--- Recorded data Enclosed Below ---
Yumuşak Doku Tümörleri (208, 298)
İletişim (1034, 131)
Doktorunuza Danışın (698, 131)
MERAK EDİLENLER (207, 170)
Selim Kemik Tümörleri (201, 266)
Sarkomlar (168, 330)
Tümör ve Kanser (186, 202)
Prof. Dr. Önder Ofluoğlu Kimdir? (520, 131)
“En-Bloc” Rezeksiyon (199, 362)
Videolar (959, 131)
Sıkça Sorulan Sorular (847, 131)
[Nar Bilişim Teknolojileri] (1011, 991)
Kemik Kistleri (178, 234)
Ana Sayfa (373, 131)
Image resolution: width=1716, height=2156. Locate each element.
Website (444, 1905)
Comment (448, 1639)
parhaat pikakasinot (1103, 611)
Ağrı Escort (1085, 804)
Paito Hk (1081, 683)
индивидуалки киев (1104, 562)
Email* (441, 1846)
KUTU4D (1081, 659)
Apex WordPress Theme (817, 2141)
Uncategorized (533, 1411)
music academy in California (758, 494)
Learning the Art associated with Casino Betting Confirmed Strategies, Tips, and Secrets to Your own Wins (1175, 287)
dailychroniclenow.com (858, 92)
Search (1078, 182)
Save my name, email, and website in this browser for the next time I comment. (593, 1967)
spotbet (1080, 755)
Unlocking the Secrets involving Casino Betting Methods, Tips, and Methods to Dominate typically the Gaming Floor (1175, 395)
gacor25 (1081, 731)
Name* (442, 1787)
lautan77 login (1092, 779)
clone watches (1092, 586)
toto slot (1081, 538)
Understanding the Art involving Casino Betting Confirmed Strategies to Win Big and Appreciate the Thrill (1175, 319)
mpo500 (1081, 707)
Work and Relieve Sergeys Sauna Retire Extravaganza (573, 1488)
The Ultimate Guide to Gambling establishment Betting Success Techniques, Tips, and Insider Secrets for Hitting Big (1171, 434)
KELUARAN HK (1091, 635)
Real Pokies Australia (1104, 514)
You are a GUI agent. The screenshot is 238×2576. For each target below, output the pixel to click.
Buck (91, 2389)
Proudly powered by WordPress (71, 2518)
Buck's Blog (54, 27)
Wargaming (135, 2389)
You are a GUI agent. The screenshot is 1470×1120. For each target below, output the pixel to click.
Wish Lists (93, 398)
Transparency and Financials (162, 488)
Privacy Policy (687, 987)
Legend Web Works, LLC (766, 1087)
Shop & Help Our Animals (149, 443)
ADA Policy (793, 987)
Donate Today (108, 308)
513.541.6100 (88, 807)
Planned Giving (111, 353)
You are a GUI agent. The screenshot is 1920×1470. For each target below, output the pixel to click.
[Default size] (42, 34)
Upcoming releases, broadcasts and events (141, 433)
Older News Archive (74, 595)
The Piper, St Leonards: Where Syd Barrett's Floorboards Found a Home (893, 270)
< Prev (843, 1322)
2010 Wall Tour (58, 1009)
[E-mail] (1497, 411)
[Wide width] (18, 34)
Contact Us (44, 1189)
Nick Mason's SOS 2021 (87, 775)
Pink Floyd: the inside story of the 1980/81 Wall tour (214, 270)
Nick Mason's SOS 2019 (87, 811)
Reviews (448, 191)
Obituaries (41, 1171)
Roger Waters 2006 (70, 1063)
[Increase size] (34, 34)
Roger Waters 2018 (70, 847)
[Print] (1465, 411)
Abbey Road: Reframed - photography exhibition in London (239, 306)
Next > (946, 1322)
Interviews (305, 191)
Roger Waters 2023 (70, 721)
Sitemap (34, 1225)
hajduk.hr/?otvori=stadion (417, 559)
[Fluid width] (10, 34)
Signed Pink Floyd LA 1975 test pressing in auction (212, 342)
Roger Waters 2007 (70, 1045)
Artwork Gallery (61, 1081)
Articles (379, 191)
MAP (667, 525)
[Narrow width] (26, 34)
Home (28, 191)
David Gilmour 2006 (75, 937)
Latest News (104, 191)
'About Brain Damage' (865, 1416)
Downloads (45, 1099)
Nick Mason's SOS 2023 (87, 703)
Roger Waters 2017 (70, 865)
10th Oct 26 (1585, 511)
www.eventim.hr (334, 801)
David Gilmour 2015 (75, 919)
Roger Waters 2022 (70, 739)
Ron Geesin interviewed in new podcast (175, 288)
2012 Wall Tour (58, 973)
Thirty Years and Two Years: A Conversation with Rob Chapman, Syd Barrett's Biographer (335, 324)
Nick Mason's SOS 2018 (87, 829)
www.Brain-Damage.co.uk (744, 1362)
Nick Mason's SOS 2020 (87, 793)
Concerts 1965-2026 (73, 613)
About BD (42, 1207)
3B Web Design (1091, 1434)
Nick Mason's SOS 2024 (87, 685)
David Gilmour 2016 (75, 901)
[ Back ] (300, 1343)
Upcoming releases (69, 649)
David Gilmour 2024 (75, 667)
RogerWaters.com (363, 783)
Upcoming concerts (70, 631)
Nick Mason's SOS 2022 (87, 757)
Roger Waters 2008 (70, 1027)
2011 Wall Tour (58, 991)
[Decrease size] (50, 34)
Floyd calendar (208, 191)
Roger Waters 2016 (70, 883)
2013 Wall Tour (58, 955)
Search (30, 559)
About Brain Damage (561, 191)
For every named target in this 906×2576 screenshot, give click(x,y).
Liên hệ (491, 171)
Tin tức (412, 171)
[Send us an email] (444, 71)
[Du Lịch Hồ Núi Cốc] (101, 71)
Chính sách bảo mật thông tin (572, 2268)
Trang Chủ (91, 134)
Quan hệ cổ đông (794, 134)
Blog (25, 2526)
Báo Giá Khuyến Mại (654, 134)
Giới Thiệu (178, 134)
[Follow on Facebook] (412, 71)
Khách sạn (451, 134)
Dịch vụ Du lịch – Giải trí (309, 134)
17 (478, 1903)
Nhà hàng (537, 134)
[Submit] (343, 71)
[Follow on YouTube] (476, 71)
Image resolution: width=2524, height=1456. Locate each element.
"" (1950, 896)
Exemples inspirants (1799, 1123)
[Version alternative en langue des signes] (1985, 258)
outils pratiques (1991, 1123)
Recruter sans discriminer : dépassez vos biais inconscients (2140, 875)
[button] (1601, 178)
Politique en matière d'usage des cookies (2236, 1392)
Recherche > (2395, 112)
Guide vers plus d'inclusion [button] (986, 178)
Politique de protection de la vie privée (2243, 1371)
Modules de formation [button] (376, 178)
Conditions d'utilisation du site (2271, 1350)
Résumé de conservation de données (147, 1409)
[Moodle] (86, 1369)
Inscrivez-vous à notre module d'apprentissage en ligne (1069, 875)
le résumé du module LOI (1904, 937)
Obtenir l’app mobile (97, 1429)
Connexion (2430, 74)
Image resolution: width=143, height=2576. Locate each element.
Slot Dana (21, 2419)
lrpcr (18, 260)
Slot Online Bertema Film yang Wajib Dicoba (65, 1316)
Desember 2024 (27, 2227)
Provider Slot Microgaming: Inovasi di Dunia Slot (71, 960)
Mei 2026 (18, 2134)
--- End of Enclosed Recorded data ---
» Aim of the exercise:
Pick from the records each line that contains the word "width" and show it.

» Task output:
Image resolution: width=1716, height=2156. Locate each element.
[Wide width] (18, 34)
[Fluid width] (10, 34)
[Narrow width] (26, 34)
Image resolution: width=2524, height=1456. Locate each element.
Image resolution: width=143, height=2576. Locate each element.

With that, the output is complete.